Everything you need to know about ovulation Two weeks after I finished weaning Juliette, I woke up on a random weekday with a dull ache on one side of my pelvis. I didn’t think much of it. It got a little sharper as I went about my morning, but it disappeared by lunchtime. My period arrived a couple of weeks later. The next month, the same thing happened at the exact same point in my cycle. I texted my best friend and asked her to google it for me (as a self-proclaimed cyberchondriac, I can’t google anything for myself or I end up in a tailspin, contemplating would-be illnesses). She told me it sounded like mittelschmerz (German for “middle pain”), mid-cycle pain related to ovulation. I was skeptical, but since then, it’s happened every single month, two weeks into my cycle, and about 12 to 14 days before Aunt Flo shows up.
This makes total sense. Your body spends the first 14 days (give or take) of your cycle in the follicular phase, which means a follicle in your ovary readies itself to release an egg. Mittelschmerz happens right around ovulation, which then leads into the luteal phase of your cycle, when the uterine lining thickens, and your period arrives about 14 days after.
“Women may notice the pain switches sides from month to month, depending on which ovary is producing the egg,” says Katrina Sawatsky, a family physician in Calgary who also practises low-risk obstetrics. “It’s also possible that the pain will stay on the same side for a few months.

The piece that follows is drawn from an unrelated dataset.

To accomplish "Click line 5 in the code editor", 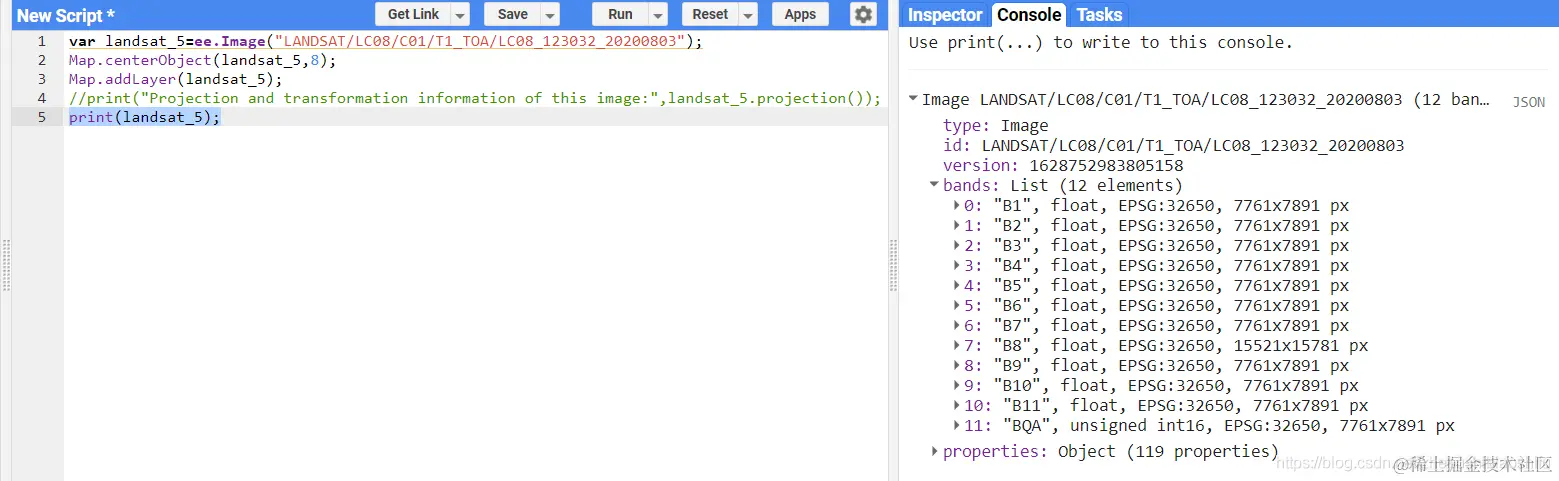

This would hint that one ovary is producing an egg more often than the other.” Regardless, the discomfort should be brief, lasting only a day or so at most, and should be easily managed with over-the-counter pain relievers. If the pain is severe or prolonged, or accompanied by nausea or fever, it’s time to see the doc.

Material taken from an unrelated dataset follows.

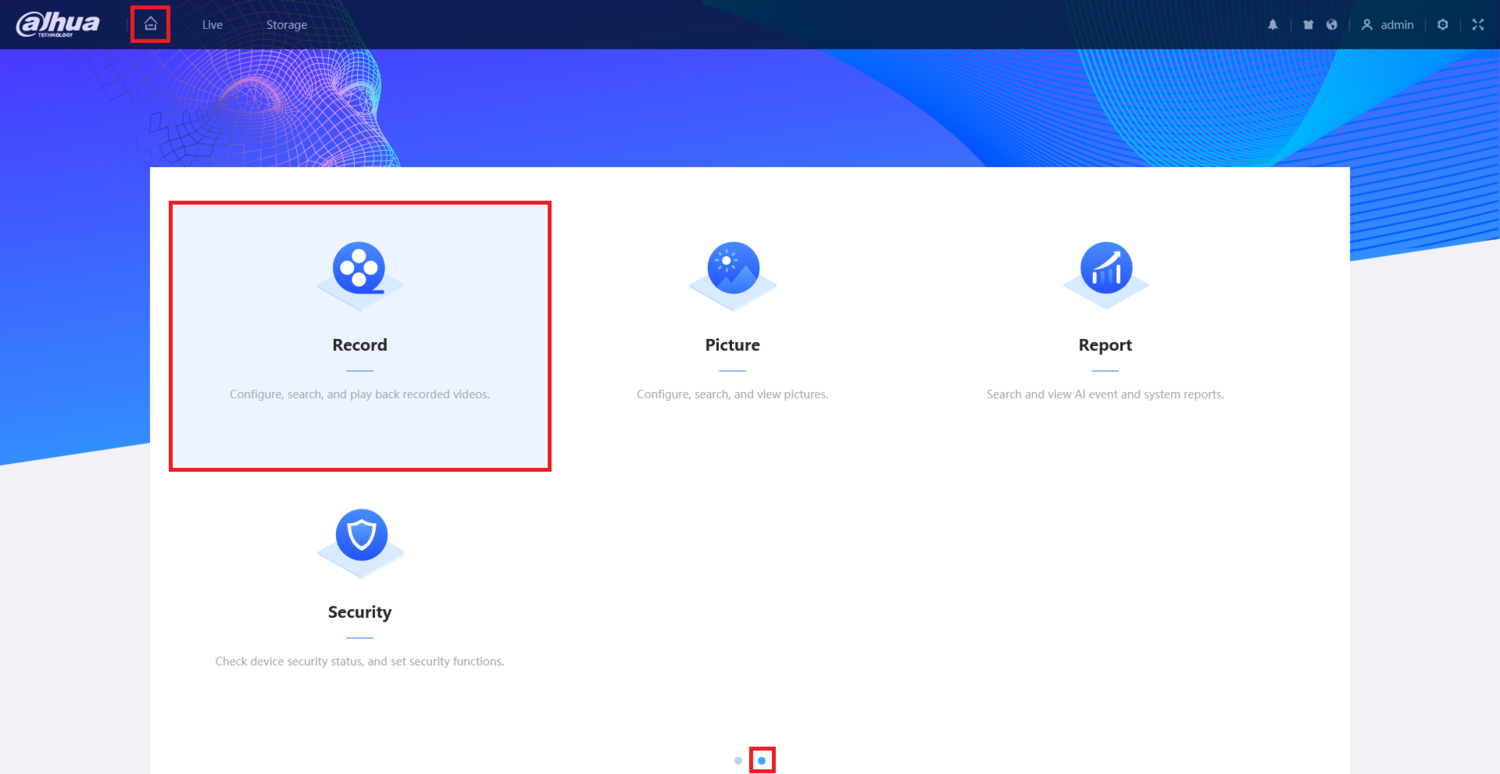Change skin using the shirt icon

[x=1308, y=25]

Sawatsky says women who are very dialed in to their bodies, or those who feel mittelschmerz, are more likely to recognize when they’re ovulating, which can be useful if you’re trying to get pregnant. Though charting mittelschmerz along with other indicators of ovulation may help with conception, it’s not reliable on its own because you don’t know if you’re feeling the pain pre- or post-ovulation. (If it’s the latter, you may have already missed your chance to conceive, but you can journal the symptoms over a few months to predict when ovulation is going to occur.) And, of course, it’s easier for women with regular cycles to track a pattern of symptoms.
If you don’t experience mittelschmerz, fortunately, there are other clues to look for when you’re trying to get pregnant. “There are other physical indicators of ovulation, including breast tenderness and stretchy, egg-white cervical mucus, which can be useful for timing intercourse for conception,” says Sawatsky. Other proven signs include heightened sense of smell, increased libido, light discharge or spotting, and a shift of the cervix’s position slightly higher in the body. Of course, says Sawatsky, nothing will be as accurate at predicting ovulation as an ovulation predictor kit.